Indian Film Festival of Melbourne
- Location: Melbourne
- Founded: 2010
- Most recent: 2025
- Awards: IFFM Awards, Telstra People's Choice Award
- Film titles: Indian feature films, independent films, documentaries, short films
- Directors: Mitu Bhowmick Lange
- Hosted by: Mind Blowing Films VicScreen
- Festival date: Annually
- Website: www.iffm.com.au

= Indian Film Festival of Melbourne =

Film festival

The Indian Film Festival of Melbourne (IFFM) is an annual festival based in Melbourne founded in 2010. It was previously funded by Victoria State Government. It is presented by Film Victoria, and the provider is chosen through a tender process. The current tender provider is Mind Blowing Films, run by Mitu Bhowmick Lange who is the Festival Director of IFFM. The festival has currently been provided with State Government funding until 2018. The goal of the film festival is to showcase Indian cinema to the Australian audience. The festival has streamed Bollywood films, Indie movies, documentaries, regional cinema from India etc. It also organizes short film competitions, dance competitions and a flag hoisting ceremony since it is during the time of Indian Independence day celebrations in Melbourne.

== History ==
It was founded in 2010. The State Government of Victoria started funding the festival since 2012. It was result of the Liberal Party of Australia (Victorian Division)’s policy "to strengthen Victoria's ties with the Indian film industries". The policy was first released in October 2006, was funded in November 2010, and implemented in March 2012 through a tender process.

Mind Blowing Films, owned by Mitu Bhowmick Lange, won the tender in March 2012 for three years until 2014, and was given one year extensions by the Liberal National Coalition Government for 2015 and 2016.
In May 2012, The Sydney Morning Herald reported that the company behind the Festival was recycling films already released, and so appeared to be using government money to rebadge a festival it had already been running as a commercial enterprise.
In August 2017, South Indian film actress/producer Khushbu accused the Indian Film Festival of Melbourne of discriminating against non-Hindi films and film stars. Mitu Bhowmick Lange responded with "I am very surprised to be honest because we have 60 films in 20 languages. The film festival has always always been about diversity," stating that some of the South Indian actors invited had not been able to attend due to busy schedules.

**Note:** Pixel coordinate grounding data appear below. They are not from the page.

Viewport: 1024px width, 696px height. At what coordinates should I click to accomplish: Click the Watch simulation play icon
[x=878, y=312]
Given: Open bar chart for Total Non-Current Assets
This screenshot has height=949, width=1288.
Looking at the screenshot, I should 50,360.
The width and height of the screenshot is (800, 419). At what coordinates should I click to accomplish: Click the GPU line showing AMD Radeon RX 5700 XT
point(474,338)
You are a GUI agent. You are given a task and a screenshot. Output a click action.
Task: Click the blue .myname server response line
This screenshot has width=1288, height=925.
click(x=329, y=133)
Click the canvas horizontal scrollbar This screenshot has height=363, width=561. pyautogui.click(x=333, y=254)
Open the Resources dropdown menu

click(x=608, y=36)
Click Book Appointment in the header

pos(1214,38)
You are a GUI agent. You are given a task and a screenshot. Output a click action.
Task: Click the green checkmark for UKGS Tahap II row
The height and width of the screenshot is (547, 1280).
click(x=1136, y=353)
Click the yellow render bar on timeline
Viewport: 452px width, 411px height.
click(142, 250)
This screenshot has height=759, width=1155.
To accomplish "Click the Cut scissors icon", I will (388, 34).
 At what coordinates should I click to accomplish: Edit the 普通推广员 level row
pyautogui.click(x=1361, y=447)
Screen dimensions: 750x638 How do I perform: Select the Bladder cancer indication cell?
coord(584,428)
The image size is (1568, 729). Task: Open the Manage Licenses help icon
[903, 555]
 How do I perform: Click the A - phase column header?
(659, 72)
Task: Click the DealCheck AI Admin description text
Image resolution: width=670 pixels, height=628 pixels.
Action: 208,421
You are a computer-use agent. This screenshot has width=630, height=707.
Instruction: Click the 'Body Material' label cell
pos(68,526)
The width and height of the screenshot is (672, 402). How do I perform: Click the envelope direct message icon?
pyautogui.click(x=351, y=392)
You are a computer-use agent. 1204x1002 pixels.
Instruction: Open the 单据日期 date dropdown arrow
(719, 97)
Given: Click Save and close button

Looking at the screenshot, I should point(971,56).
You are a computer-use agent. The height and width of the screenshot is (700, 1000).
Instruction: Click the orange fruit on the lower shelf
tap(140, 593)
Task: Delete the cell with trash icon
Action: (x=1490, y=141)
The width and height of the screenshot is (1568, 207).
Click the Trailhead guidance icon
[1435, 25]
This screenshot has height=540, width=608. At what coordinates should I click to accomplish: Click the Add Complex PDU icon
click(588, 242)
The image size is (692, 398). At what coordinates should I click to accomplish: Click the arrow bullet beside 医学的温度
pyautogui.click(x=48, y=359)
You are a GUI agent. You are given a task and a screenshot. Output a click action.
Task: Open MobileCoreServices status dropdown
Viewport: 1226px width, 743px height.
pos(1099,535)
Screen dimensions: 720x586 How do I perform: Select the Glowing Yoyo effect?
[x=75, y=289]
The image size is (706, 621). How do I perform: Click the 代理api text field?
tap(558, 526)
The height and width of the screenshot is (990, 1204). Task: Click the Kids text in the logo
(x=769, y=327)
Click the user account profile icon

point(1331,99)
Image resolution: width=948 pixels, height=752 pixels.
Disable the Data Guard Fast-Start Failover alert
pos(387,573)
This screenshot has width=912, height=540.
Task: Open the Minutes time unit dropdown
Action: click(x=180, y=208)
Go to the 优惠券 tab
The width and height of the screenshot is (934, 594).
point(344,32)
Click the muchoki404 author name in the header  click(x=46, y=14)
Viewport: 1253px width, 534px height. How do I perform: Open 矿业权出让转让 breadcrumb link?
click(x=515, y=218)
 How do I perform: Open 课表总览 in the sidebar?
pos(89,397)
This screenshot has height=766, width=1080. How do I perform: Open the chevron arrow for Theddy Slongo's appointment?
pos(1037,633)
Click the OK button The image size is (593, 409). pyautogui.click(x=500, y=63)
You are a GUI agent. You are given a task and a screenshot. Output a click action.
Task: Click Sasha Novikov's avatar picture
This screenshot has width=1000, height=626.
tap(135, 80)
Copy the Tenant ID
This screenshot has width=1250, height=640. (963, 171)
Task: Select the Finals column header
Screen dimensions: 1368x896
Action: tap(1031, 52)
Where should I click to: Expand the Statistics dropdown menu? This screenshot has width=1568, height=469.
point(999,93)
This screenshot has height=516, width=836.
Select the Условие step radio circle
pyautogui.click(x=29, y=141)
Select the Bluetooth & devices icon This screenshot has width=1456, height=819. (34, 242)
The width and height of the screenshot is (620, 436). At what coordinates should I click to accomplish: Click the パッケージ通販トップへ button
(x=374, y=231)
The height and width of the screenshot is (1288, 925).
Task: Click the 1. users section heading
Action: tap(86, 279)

Mind Blowing Films was again awarded the contract for 2017 and 2018 by the new State Government in November 2016.

The festival also facilitated the film project My Melbourne, in which Indian filmmakers collaborated with Victorian filmmakers to produce short films addressing themes such as race, disability, sexuality, and gender.

In November 2025, the Indian Film Festival of Melbourne led an Australian screen industry delegation to the 56th International Film Festival of India (IFFI) in Goa. During the festival, IFFM entered into a three-year Memorandum of understanding with IFFI and the National Film Development Corporation of India to expand festival cooperation, industry exchange, and screen collaboration between Australia and India.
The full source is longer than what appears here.